That question has been replaying in the imaginations of politicians, pollsters, purveyors and pundits since Sigmund Freud first framed it. Freud concluded, of course, that women really wanted to be men and invented a theory of envy that women find compelling only after too many Diet Cokes and no rest area for miles.


Otherwise, um, no thanks.


Though Freud is unwelcome in most intellectual parlors these days, Hillary Clinton's candidacy has made the father of psychology seem prescient. In recent weeks, Clinton seems to have picked up a Y chromosome somewhere and morphed into the manliest of Democrats.


The candidate who initially aimed for the women's vote, calling her campaign a "conversation" and convening "chats," has suddenly swilled beer and Crown Royal chasers with boys in the bar, stumped from pickups and displayed her "testicular fortitude," as an Indiana labor leader recently described her.


The women's vote, meanwhile, has splintered. Important feminist leaders — including Susan Sarandon, Nation columnist Katha Pollitt and women's rights historians Alice Kessler-Harris and Linda Gordon — side with Barack Obama. And black women vote overwhelmingly for the black candidate (about 80%).


What happened? Though Clinton has done well with women — who have constituted about 60% of voters in Democratic primaries — why aren't more of them supporting the first woman with a shot at the presidency? Or are these questions not really the right ones to ask? Is it possible that it isn't A Woman voters are rejecting, but a particular woman? Is it possible Clinton is the wrong candidate, who just happens to be a woman?


A complete postmortem on Clinton's campaign might be premature, but a few observations are possible. We know, for instance, that Clinton has been doing best among older women. She also has earned the support of working-class women, an unlikely group given Clinton's unfamiliarity with that particular club.


Is their loyalty a function of Clinton's generous health and family leave plans? Or did her tears in a coffee shop touch the hearts of women similarly battle-weary and worn down?


Probably a little of both. Older women remember the struggles of their generation and Clinton's. And though working women might not share Clinton's Ivy League education and limousine life, they know something about making do.


As for renegades to Obama's camp, well, to each her own. Well-educated, better-employed women might identify more with the young, progressive couple from Chicago than with their less-fortunate sisters. Then again, they might just think Obama is the better candidate.


Obama is, for certain, the more feminine of the two.


Clinton is the tough, gritty pugilist who makes "Rocky Balboa look like a pansy," according to North Carolina Gov. Mike Easley. She's the one who voted for the war in Iraq and who has promised annihilation to Iran should that country attack Israel.

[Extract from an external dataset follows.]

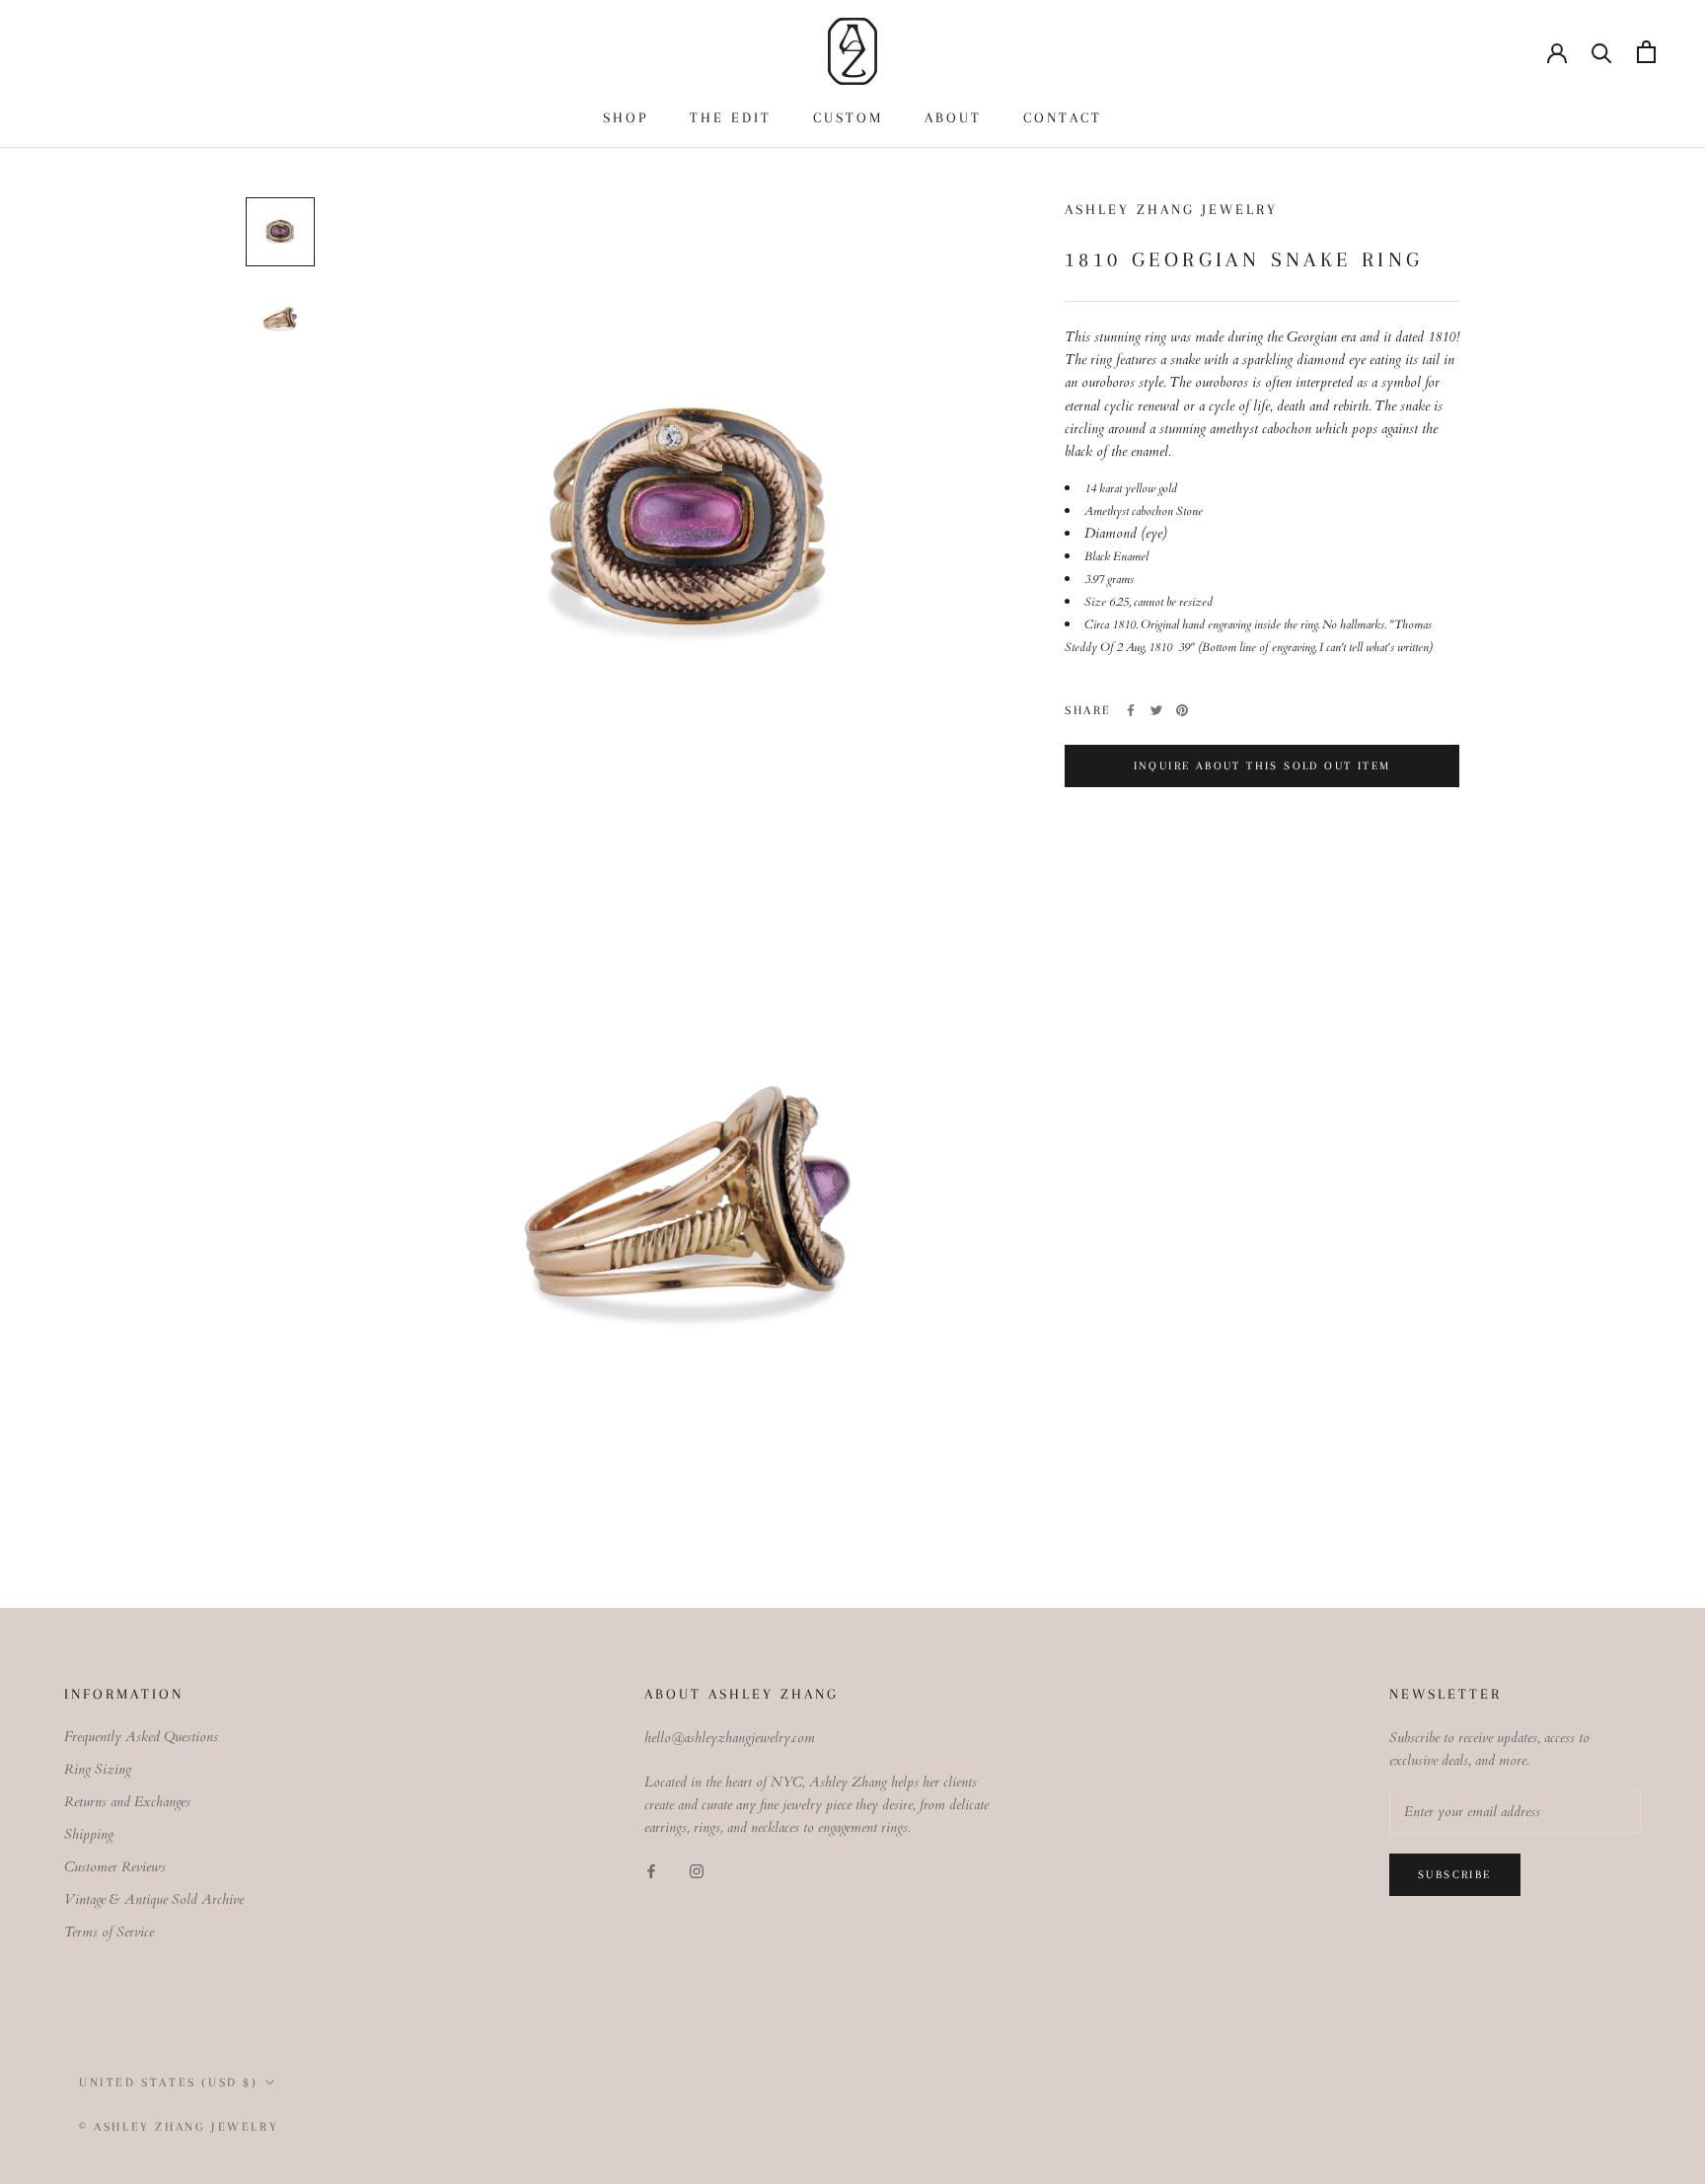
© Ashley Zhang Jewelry (178, 2127)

Obama, graceful as a ballet dancer even when guttering his bowling ball, never supported the war. He's the one who really wants to chat — even with America's long-standing enemies. While he ponders a question, letting it roll around the lush valleys of his cultivated mind, she blurts populist bromides that sound more Bushian than Clintonian:


"I'm not going to put my lot in with economists," she said on ABC's This Week when asked for the name of an economist who agrees with her proposed gas-tax summer vacation. And then: "Elite opinion is always on the side of doing things that really disadvantages the vast majority of Americans."


Bring 'em on, sister! Elitism sucketh.


The answer to the question of what women want might no longer be a mystery. They want lots of different things — not just "women things." They aren't monolithic, nor are they necessarily more fickle than men. They are diverse, smart, successful, strong, savvy … and sometimes, like men, they're not.


What they clearly don't want is a woman president just because she's a woman. If Clinton loses, it won't be because women betrayed her. It will be because Obama offered something that women — and men — want more. A fresh start free of tired tropes and battered baggage.


Giving Clinton her due, she has made history. She got up every day and kept smiling. She looked good and sometimes great, and older women marveled at her stamina. Not least, she prevailed in nearly every debate.


But her losses are her own. It was Hillary Clinton — that particular woman, not A Woman — who failed to cinch the destiny she presumed to be hers. In trying to be all things to all people — an amorphous, tough-talking, beer-swilling, truck-stumping Mighty Hermaphrodite — rather than the whoever she really is, Clinton lost voters' confidence.


Women, it turns out, are like men. They want a president they can trust.